Contemporaneamente, a Vienna, ci sono quindici teatri che ogni sera,
nonostante i prezzi proibitivi, registrano il tutto esaurito. (Un palco per
la première di «La donna senz'ombra» di Strauss costa 1000 corone;
all'Opera, per un posto nelle prime file della platea allo spettacolo più
insignificante si pagano 60 corone). Venti cabaret, venti bar, un mucchio
di ristoranti in cui non è possibile mangiare con meno di 200 corone,
tutti pieni. Chiassose réclame di luoghi di divertimento di ogni genere
invadono le strade. Cinema e caffè stracolmi, praticamente in ogni stra-
da. I negozi di moda della Kartnerstrasse zeppi di gente. Pellicce, abiti,
stoffe, cappelli, scarpe. Un paio di scarpe 1200 corone! Prezzi sbalordi-
tivi per biancheria, confezioni e guanti. Eppure si continua a comprare
con sempre maggiore frenesia e avidità. Ci sono persone per le quali
niente è abbastanza costoso, moderno e nuovo. Vienna si dà ai bagordi,
Vienna balla, Vienna si diverte, Vienna canta e suona valzer e operette
più assurde che mai. E la stessa Vienna che lentamente si spenge, muore
soffocata dalle commissioni per le riparazioni dei danni di guerra, e i
suoi dirigenti politici viaggiano per tutto il mondo per chiedere aiuti.

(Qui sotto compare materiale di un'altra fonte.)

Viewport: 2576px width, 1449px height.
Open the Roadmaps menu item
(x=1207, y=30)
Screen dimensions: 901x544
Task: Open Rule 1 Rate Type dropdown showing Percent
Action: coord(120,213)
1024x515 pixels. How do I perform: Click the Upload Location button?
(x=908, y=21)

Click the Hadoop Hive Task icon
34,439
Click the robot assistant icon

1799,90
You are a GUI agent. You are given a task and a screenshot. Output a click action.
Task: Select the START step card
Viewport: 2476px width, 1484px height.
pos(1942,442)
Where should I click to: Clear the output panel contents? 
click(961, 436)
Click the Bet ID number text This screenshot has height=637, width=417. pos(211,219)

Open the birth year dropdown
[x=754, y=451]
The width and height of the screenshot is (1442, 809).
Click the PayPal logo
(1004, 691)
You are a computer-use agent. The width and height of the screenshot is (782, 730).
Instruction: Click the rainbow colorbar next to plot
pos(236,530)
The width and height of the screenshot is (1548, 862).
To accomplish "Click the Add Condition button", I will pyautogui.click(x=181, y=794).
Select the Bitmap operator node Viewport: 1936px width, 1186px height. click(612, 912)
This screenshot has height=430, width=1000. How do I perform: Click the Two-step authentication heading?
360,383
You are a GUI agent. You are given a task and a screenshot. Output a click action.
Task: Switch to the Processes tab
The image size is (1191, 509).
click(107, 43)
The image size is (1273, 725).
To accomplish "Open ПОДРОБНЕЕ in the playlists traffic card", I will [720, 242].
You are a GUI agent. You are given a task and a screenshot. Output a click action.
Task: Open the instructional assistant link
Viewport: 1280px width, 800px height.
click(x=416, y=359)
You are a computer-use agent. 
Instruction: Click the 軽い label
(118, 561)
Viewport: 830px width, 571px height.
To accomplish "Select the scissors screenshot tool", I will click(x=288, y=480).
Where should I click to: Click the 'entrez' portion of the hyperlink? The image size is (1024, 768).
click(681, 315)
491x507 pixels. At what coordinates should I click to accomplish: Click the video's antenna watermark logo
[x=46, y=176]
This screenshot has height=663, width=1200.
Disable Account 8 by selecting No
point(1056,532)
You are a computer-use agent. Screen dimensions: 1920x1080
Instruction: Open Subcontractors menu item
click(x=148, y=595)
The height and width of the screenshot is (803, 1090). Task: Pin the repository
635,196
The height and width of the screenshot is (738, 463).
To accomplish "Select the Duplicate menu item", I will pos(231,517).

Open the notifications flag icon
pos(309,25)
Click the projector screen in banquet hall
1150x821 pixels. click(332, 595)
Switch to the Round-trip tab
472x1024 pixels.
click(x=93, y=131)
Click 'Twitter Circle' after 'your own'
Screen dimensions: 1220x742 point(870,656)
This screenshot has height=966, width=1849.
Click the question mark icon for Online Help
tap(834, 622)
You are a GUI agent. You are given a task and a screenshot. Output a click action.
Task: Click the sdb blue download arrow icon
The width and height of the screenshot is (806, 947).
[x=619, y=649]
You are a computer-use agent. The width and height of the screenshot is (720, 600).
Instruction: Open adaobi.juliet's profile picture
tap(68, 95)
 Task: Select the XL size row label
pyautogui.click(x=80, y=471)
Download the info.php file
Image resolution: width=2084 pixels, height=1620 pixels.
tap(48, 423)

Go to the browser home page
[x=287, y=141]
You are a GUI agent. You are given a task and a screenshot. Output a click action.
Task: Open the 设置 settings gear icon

I
treni non camminano, alla popolazione mancano pane, farina e patate,
posta, telefono e telegrafo funzionano soltanto a fatica e con incredibile
lentezza, negli ospedali e nelle cliniche c'è solo biancheria logora per i
malati, e nelle prigioni i poveri criminali gridano così forte per la fame e
il freddo che gli abitanti delle case vicine non riescono a dormire!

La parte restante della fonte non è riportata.